Written exercise —
Rescale the material from the line with "Holland forint (90, 548)" up to and including the line with "Dél-koreai won": repeat each of these lines with its text unchanged, but multiply every coordinate in the answers by 0.9 and round to whole numbers, rounding halves up. Give only those lines.
+===+
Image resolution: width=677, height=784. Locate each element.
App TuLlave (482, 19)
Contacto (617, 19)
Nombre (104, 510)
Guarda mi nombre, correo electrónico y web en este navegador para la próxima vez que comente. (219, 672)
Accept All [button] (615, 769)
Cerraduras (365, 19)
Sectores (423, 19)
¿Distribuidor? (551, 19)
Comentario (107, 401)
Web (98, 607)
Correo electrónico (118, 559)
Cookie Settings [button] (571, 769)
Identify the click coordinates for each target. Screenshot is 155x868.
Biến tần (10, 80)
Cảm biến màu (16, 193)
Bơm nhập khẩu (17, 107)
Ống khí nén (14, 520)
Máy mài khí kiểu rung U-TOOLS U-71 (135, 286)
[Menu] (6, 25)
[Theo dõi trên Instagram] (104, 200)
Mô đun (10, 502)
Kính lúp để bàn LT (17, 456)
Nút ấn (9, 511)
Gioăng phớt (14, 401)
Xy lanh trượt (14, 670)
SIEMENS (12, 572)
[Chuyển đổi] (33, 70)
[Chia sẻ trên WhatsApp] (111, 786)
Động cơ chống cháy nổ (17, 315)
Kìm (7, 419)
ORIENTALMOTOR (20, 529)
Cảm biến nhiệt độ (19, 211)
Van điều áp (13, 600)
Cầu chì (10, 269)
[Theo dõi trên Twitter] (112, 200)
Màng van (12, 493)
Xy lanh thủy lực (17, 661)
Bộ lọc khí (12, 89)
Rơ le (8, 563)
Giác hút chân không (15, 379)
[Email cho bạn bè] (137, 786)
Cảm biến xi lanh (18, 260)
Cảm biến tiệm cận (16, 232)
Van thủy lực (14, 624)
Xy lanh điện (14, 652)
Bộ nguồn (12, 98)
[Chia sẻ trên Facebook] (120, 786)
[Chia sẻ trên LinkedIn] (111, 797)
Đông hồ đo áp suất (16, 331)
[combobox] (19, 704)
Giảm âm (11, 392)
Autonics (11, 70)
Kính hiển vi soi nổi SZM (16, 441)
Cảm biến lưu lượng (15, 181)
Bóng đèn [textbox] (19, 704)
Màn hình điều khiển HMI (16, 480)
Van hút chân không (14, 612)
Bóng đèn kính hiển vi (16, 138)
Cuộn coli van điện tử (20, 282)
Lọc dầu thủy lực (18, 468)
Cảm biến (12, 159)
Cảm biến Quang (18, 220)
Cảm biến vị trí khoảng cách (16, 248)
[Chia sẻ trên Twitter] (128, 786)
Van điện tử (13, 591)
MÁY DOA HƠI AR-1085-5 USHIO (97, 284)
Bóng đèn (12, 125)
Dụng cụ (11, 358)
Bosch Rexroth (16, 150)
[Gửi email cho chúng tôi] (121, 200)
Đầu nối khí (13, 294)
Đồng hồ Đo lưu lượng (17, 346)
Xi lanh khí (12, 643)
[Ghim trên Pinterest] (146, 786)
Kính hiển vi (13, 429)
+===+
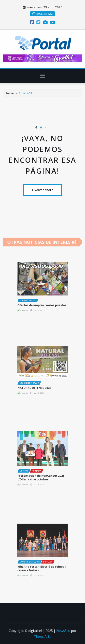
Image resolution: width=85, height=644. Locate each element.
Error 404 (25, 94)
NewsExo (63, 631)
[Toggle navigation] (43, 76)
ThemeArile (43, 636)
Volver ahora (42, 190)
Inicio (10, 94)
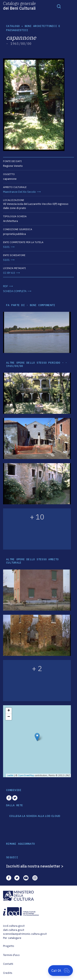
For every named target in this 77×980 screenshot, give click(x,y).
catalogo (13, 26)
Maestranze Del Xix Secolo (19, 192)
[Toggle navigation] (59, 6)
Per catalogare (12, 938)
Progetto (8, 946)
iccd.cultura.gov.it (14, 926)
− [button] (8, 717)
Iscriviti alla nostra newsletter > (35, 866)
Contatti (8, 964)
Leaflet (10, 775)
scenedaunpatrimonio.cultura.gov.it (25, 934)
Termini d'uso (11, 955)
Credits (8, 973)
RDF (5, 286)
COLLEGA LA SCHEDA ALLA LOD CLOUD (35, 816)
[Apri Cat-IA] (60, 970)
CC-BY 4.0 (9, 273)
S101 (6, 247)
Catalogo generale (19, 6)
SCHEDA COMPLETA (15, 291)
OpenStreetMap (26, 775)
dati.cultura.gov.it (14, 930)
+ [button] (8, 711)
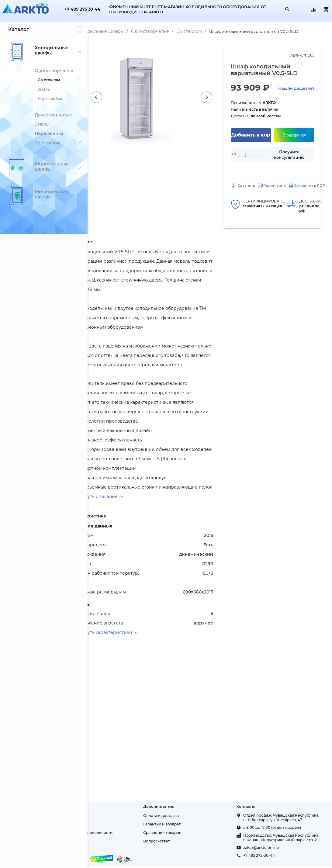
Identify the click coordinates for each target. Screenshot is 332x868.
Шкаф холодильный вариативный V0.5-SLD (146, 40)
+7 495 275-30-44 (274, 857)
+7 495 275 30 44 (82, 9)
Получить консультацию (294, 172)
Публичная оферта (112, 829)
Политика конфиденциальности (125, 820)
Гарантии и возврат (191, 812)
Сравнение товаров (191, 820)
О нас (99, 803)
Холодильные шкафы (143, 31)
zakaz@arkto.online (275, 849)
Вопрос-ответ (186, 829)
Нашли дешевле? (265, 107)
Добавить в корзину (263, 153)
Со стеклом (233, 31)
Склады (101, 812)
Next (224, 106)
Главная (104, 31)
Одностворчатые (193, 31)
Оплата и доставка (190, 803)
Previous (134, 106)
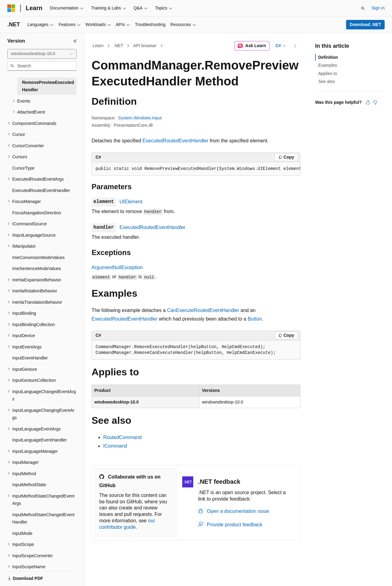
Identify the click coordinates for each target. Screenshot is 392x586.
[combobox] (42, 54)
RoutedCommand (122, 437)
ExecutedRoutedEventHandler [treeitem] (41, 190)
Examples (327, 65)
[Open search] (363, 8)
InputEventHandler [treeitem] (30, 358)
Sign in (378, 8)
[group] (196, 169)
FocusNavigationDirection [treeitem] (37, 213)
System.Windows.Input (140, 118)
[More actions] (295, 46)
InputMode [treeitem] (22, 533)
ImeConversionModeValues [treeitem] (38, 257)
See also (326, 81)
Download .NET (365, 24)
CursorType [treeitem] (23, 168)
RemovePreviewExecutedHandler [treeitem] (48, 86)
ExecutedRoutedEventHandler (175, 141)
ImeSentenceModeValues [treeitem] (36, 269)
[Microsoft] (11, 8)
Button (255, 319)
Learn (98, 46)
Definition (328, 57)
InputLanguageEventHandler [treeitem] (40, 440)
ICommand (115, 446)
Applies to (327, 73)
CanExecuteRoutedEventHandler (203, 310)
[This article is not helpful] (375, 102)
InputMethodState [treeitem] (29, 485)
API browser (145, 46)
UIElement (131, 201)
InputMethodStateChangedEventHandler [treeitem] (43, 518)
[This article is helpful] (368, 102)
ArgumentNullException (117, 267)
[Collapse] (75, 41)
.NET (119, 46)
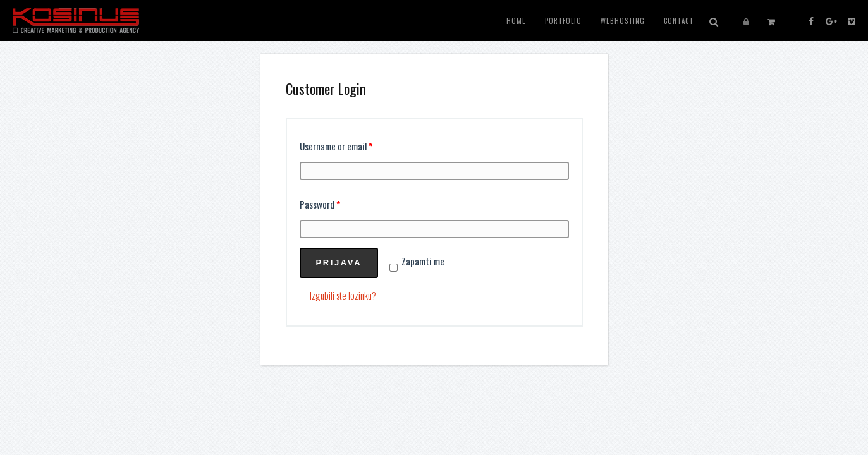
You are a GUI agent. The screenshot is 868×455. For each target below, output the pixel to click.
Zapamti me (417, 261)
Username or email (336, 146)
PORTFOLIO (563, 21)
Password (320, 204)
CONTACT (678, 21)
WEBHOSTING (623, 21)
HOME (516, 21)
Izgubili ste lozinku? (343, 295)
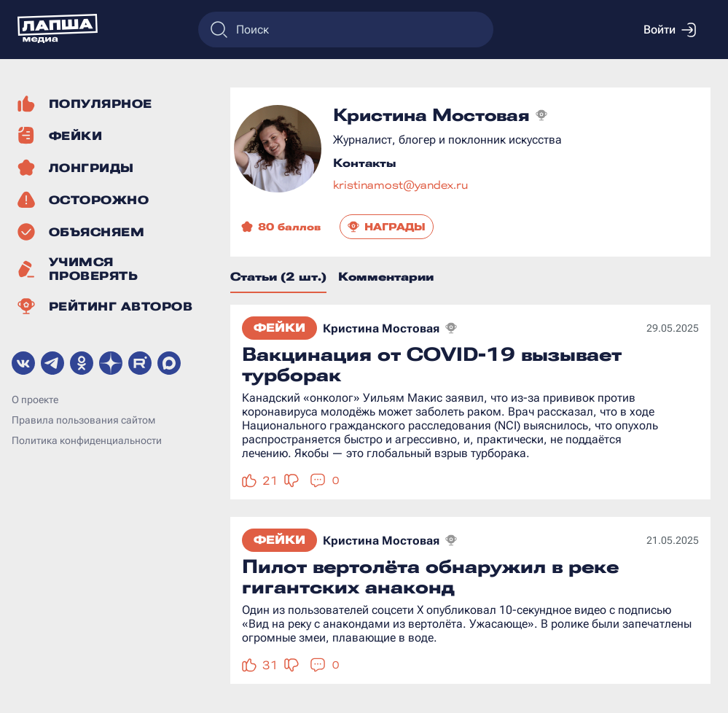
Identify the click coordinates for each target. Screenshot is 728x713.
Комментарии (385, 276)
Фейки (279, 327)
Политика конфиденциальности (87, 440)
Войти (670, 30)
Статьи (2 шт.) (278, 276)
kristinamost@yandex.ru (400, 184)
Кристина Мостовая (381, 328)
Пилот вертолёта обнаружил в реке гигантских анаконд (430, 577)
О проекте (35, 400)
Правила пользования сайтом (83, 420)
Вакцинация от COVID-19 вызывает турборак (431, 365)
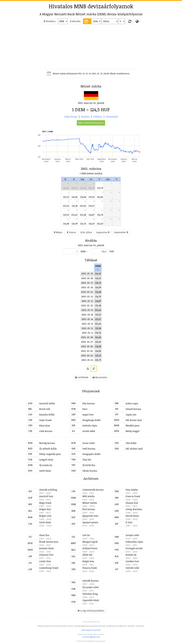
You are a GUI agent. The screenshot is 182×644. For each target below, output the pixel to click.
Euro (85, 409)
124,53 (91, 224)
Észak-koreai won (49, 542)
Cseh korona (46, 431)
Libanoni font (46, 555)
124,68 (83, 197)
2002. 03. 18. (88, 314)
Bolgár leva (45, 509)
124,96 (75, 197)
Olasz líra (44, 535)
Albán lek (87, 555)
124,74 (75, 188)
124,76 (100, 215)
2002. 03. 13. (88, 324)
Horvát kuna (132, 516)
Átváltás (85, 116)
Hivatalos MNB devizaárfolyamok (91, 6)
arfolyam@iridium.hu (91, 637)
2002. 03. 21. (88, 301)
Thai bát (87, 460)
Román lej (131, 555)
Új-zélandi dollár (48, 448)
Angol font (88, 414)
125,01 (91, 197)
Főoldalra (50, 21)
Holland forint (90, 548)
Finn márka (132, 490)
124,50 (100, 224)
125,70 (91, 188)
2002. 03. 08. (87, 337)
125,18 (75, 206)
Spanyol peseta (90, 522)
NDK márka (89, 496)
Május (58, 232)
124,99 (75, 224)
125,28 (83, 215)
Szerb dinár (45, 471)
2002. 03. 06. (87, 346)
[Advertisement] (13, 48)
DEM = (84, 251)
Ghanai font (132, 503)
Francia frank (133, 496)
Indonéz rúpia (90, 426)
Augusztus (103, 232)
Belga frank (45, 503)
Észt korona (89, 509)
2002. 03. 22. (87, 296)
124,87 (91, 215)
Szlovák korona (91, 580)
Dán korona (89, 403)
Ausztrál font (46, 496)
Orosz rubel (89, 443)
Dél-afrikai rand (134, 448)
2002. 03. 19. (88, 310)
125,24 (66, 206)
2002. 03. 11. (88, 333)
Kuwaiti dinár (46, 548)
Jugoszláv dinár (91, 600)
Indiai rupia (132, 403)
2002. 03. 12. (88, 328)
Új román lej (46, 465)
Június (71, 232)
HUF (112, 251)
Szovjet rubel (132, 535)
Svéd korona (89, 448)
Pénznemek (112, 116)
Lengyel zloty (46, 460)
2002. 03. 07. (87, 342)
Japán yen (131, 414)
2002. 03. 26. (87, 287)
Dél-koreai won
+===+
Solution for this problem —
Holland forint (81, 493)
Finn márka (119, 441)
124,50 (90, 202)
125,70 (82, 169)
2002. 03. 08. (78, 303)
125,18 (68, 185)
Spanyol peseta (81, 470)
NDK márka (80, 446)
Május (52, 209)
124,99 (68, 202)
125,28 (75, 194)
Szerb dinár (41, 424)
2002. 03. 06. (78, 311)
[Advertisement] (12, 43)
DEM = (76, 226)
Ghanai font (119, 453)
Francia frank (120, 446)
Indonéz rúpia (81, 383)
Augusztus (93, 209)
Belga frank (41, 453)
Észt korona (80, 458)
2002. 03. 22. (78, 266)
124,87 (82, 194)
Szlovák korona (82, 522)
Dán korona (80, 363)
Ausztrál font (41, 446)
Orosz rubel (80, 399)
Dél-afrikai rand (121, 403)
2002. 03. 19. (79, 279)
125,24 (59, 185)
2002. 03. 11. (79, 300)
Kuwaiti dinár (41, 493)
Jugoszláv dinár (82, 540)
Indiai rupia (119, 363)
2002. 03. 12. (79, 295)
Új román lej (41, 419)
Június (64, 209)
HUF (101, 226)
Szovjet rubel (119, 482)
Svéd korona (80, 403)
Pénznemek (101, 104)
Lengyel zloty (41, 414)
2002. 03. 07. (78, 308)
Japán yen (118, 373)
2002. 03. 26. (78, 258)
Dél-koreai won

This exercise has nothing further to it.